February 26, 2021 – DeSmog
Fossil Freeze: Deadly Texas Catastrophe Shows How Natural Gas Systems Can Fail when Demand Spikes
By Sharon Kelly
… At first glance, you might think it’d be nearly impossible for natural gas supplies to freeze off from a bit of cold weather. Natural gas is mostly methane, a molecule so resistant to reaching liquid form that it requires massive industrial plants to chill it into liquefied natural gas (LNG). It takes temperatures below -297 degrees Fahrenheit to freeze natural gas — temperatures more likely found in outer space than on Earth.
But what flows up from a gas well is never pure methane — it’s a blend that can also include propane, butane, crude oil, chemicals, salts, radioactive elements, and water.
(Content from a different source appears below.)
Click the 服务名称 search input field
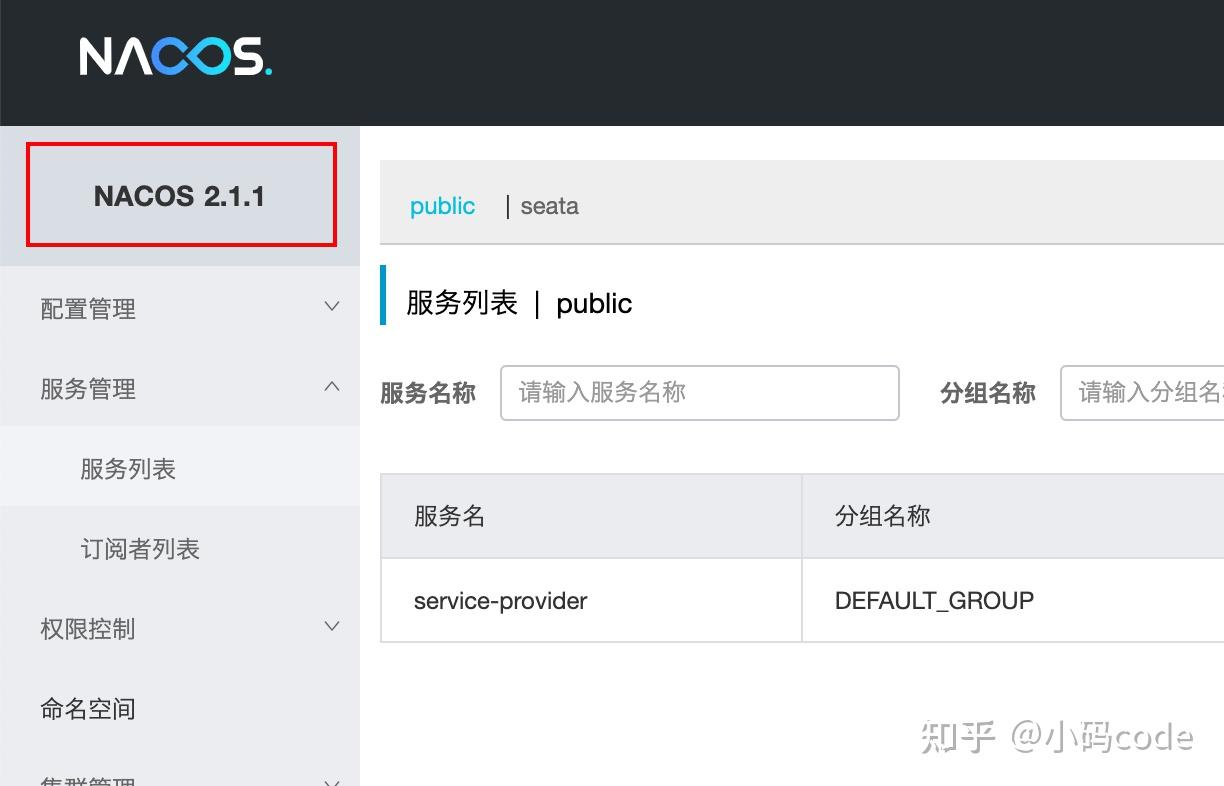1224x786 pixels. pos(700,393)
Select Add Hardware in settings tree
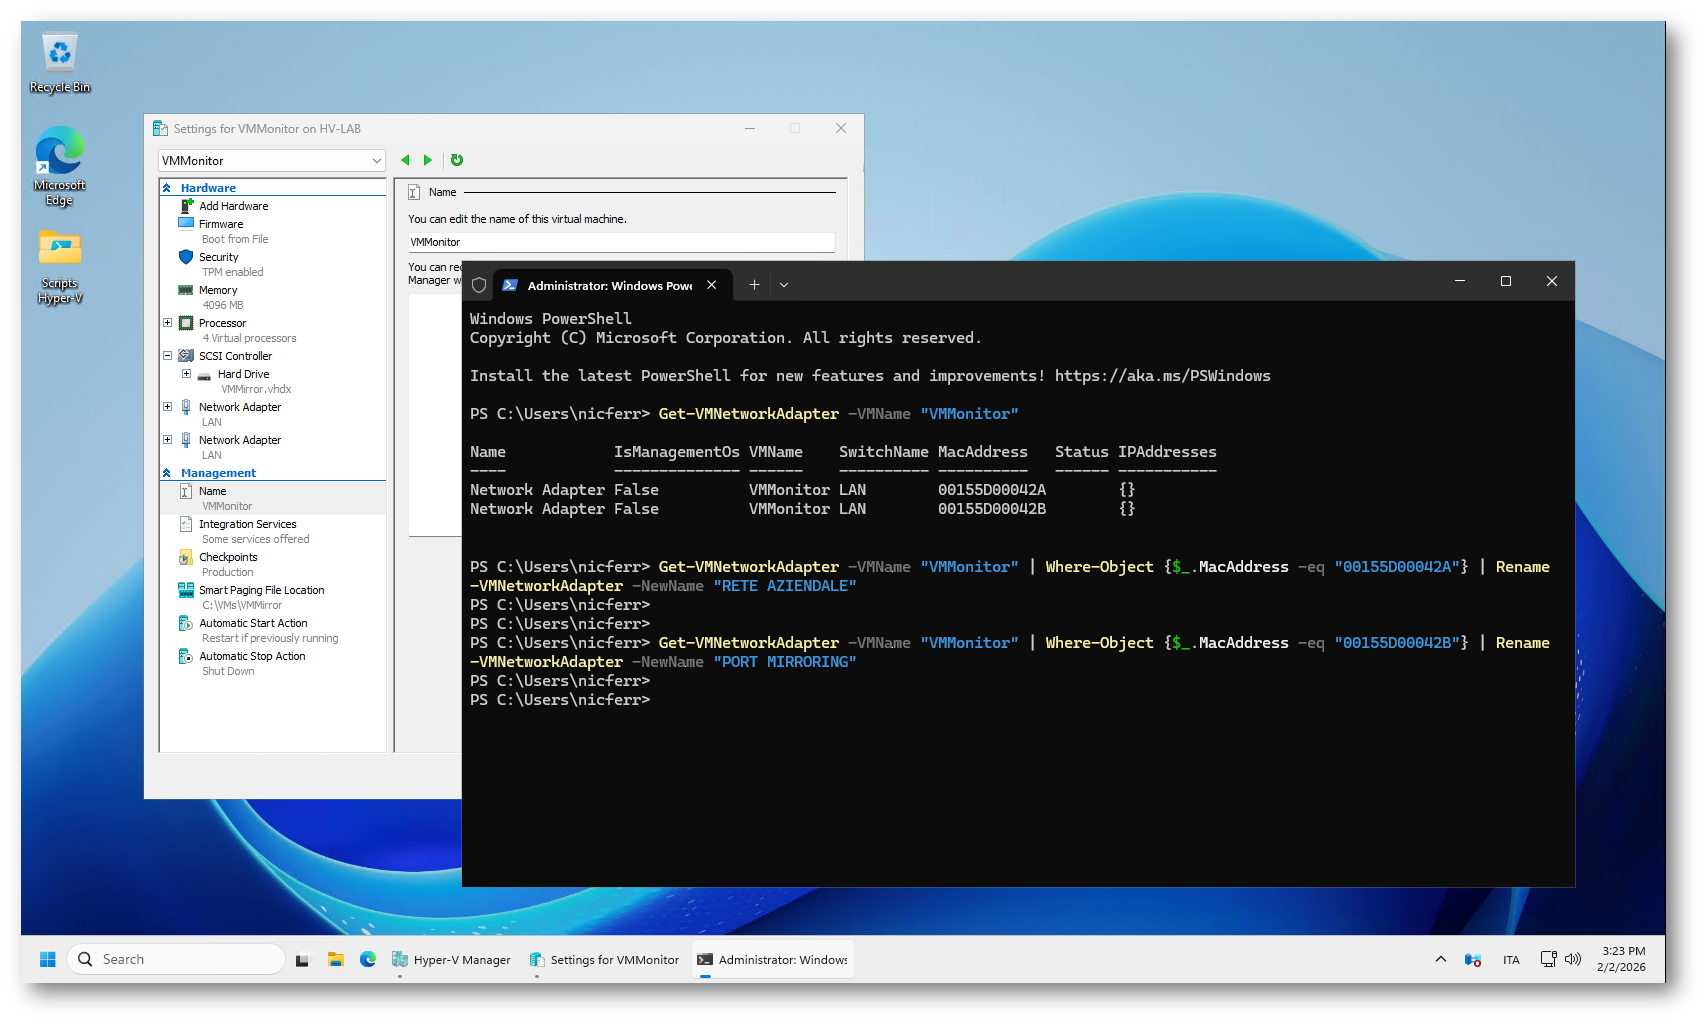 click(x=233, y=206)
A quirk of chemistry makes that blend a perfect recipe for gas pipes to ice shut. When water meets with methane at low temperatures and high pressure, the two can form into gas hydrates — tiny crystals in which water molecules trap lots of methane. Those hydrates are commonly found in cold places — think permafrost or ocean floors.
When hydrates form inside gas pipes, their diamond-like shapes let them jam into each other and lock up in dense formations. In practice, energy market consultancy RBN Energy explains, that means hydrates are “much harder to melt or dissolve than everyday ice-from-water.”